Re: Proposed LogWriter Scheme, WAS: Potential Large Performance Gain in WAL synching - Mailing list pgsql-hackers

From Tom Lane
Subject Re: Proposed LogWriter Scheme, WAS: Potential Large Performance Gain in WAL synching
Date
Msg-id 3630.1033830947@sss.pgh.pa.us
Whole thread Raw
In response to Proposed LogWriter Scheme, WAS: Potential Large Performance Gain in WAL synching  ("Curtis Faith" <curtis@galtair.com>)
Responses Re: Proposed LogWriter Scheme, WAS: Potential Large Performance Gain in WAL synching  ("Curtis Faith" <curtis@galtair.com>)
List pgsql-hackers
"Curtis Faith" <curtis@galtair.com> writes:
> Assume Transaction A which writes a lot of buffers and XLog entries,
> so the Commit forces a relatively lengthy fsynch.

> Transactions B - E block not on the kernel lock from fsync but on
> the WALWriteLock. 

You are confusing WALWriteLock with WALInsertLock.  A
transaction-committing flush operation only holds the former.
XLogInsert only needs the latter --- at least as long as it
doesn't need to write.

Thus, given adequate space in the WAL buffers, transactions B-E do not
get blocked by someone else who is writing/syncing in order to commit.

Now, as the code stands at the moment there is no event other than
commit or full-buffers that prompts a write; that means that we are
likely to run into the full-buffer case more often than is good for
performance.  But a background writer task would fix that.

> Back-end servers would not issue fsync calls. They would simply block
> waiting until the LogWriter had written their record to the disk, i.e.
> until the sync'd block # was greater than the block that contained the
> XLOG_XACT_COMMIT record. The LogWriter could wake up committed back-
> ends after its log write returns.

This will pessimize performance except in the case where WAL traffic
is very heavy, because it means you don't commit until the block
containing your commit record is filled.  What if you are the only
active backend?

My view of this is that backends would wait for the background writer
only when they encounter a full-buffer situation, or indirectly when
they are trying to do a commit write and the background guy has the
WALWriteLock.  The latter serialization is unavoidable: in that
scenario, the background guy is writing/flushing an earlier page of
the WAL log, and we *must* have that down to disk before we can declare
our transaction committed.  So any scheme that tries to eliminate the
serialization of WAL writes will fail.  I do not, however, see any
value in forcing all the WAL writes to be done by a single process;
which is essentially what you're saying we should do.  That just adds
extra process-switch overhead that we don't really need.

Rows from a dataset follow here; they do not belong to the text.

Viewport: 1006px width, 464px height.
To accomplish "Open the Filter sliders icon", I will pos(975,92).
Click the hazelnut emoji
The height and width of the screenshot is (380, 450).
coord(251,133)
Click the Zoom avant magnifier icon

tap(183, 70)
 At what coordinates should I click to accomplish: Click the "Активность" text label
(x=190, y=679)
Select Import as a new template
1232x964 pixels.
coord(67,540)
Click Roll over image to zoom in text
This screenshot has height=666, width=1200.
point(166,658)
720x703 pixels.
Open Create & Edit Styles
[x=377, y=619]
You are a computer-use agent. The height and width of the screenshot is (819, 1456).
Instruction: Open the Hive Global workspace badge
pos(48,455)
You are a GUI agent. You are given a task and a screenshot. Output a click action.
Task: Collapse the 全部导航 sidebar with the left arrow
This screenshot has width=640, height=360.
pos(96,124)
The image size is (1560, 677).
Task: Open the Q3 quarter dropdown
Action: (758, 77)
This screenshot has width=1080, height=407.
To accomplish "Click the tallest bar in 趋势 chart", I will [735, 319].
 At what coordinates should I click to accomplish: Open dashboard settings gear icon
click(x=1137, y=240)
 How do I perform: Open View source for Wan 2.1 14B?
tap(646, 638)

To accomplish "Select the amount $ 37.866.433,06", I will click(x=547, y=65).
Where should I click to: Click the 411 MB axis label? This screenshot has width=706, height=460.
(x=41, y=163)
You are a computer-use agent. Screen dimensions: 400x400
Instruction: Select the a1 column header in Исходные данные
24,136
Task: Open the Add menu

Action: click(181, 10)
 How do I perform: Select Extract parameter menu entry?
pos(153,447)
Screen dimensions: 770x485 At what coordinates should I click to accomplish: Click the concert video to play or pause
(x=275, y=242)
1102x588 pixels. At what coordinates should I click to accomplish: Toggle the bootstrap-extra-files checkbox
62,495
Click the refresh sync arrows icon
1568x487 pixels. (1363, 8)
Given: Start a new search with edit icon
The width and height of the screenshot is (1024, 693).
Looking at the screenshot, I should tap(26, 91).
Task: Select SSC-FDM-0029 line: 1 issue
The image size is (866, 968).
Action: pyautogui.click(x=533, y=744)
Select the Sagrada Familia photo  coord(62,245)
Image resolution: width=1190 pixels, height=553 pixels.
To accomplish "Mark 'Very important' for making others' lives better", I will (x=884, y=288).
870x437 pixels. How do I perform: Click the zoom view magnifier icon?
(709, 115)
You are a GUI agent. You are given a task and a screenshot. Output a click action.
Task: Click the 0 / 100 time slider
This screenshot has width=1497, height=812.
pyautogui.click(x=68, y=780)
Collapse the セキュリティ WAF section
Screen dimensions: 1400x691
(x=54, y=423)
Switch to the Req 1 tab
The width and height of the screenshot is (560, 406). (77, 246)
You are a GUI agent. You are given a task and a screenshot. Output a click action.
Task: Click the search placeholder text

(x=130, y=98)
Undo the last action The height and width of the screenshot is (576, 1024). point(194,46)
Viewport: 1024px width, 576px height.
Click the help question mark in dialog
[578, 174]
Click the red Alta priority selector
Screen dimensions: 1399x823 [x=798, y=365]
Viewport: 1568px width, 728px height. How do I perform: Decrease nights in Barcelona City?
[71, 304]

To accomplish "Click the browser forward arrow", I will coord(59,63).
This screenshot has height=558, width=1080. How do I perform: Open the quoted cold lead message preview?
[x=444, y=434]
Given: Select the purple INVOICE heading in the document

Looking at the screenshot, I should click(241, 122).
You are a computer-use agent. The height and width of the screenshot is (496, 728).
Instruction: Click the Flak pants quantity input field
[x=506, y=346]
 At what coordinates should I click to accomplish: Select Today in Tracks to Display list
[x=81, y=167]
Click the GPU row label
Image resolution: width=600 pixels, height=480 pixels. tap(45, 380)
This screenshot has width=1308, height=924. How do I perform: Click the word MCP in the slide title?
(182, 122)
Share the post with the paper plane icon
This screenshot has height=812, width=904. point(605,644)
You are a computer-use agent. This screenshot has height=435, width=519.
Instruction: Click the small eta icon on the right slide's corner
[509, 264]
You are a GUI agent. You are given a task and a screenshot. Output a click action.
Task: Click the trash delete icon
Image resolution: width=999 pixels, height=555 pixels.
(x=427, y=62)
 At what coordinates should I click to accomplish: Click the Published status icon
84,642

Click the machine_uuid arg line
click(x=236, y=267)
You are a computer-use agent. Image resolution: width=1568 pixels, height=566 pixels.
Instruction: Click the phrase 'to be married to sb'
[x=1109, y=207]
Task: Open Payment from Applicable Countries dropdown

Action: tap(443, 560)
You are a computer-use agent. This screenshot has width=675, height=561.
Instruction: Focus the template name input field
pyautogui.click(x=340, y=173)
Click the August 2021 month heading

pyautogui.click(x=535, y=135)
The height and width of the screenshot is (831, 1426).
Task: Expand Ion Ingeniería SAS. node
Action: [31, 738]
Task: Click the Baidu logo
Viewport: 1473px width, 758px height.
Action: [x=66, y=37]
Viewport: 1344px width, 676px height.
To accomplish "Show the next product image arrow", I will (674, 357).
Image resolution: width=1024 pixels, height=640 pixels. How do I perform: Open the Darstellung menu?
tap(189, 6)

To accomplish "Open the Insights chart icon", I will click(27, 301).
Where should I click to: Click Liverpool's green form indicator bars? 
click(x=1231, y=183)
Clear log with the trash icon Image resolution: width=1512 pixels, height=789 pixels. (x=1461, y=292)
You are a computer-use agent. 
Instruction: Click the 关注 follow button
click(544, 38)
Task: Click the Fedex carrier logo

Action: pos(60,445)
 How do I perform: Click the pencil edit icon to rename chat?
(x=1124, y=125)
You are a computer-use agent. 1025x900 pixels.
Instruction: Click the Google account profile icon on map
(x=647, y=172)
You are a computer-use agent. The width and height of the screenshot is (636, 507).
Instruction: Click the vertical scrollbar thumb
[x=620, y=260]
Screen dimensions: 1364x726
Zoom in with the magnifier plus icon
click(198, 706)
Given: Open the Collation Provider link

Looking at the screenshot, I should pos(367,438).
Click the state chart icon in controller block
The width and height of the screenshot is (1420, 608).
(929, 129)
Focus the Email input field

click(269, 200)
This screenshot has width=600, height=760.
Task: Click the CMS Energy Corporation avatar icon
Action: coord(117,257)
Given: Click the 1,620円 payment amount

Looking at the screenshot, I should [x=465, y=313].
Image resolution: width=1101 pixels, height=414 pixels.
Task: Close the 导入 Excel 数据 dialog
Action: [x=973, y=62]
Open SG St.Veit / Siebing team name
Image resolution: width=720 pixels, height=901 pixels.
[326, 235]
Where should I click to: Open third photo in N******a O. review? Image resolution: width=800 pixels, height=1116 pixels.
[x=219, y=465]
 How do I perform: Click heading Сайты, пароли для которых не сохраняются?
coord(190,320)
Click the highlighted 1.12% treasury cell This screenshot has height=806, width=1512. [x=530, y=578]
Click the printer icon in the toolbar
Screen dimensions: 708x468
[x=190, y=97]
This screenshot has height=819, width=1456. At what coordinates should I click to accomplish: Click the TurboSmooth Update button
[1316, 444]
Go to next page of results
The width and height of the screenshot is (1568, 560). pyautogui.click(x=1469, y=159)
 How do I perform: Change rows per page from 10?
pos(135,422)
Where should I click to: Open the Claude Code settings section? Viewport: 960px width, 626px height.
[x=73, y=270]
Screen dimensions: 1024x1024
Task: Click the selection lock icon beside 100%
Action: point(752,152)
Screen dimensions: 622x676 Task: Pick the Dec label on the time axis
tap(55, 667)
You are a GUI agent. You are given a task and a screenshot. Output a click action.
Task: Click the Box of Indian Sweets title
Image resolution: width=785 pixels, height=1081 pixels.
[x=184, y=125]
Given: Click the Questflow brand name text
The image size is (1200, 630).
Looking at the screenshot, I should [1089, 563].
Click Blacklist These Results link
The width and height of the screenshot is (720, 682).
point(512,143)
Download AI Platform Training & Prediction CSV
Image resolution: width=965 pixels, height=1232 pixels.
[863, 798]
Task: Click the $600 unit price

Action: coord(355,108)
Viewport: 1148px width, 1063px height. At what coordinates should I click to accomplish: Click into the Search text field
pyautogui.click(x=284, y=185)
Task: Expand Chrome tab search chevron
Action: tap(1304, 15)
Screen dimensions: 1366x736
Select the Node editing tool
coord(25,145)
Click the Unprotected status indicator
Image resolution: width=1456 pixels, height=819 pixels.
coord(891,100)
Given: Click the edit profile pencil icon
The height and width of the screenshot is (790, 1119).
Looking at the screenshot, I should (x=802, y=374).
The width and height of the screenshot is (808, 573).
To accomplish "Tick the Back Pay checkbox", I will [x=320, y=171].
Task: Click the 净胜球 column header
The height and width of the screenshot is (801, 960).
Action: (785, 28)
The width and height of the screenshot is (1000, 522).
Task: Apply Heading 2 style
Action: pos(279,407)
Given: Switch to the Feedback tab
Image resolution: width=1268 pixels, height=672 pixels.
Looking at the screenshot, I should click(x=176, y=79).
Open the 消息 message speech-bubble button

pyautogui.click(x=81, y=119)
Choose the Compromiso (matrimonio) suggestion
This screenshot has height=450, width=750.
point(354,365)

> The log file would be opened O_DSYNC, O_APPEND every time.

Keep in mind that we support platforms without O_DSYNC.  I am not
sure whether there are any that don't have O_SYNC either, but I am
fairly sure that we measured O_SYNC to be slower than fsync()s on
some platforms.

> The nice part is that the WALWriteLock semantics could be changed to
> allow the LogWriter to write to disk while WALWriteLocks are acquired
> by back-end servers.

As I said, we already have that; you are confusing WALWriteLock
with WALInsertLock.

> Many transactions would commit on the same fsync (now really a write
> with O_DSYNC) and we would get optimal write throughput for the log
> system.

How are you going to avoid pessimizing the few-transactions case?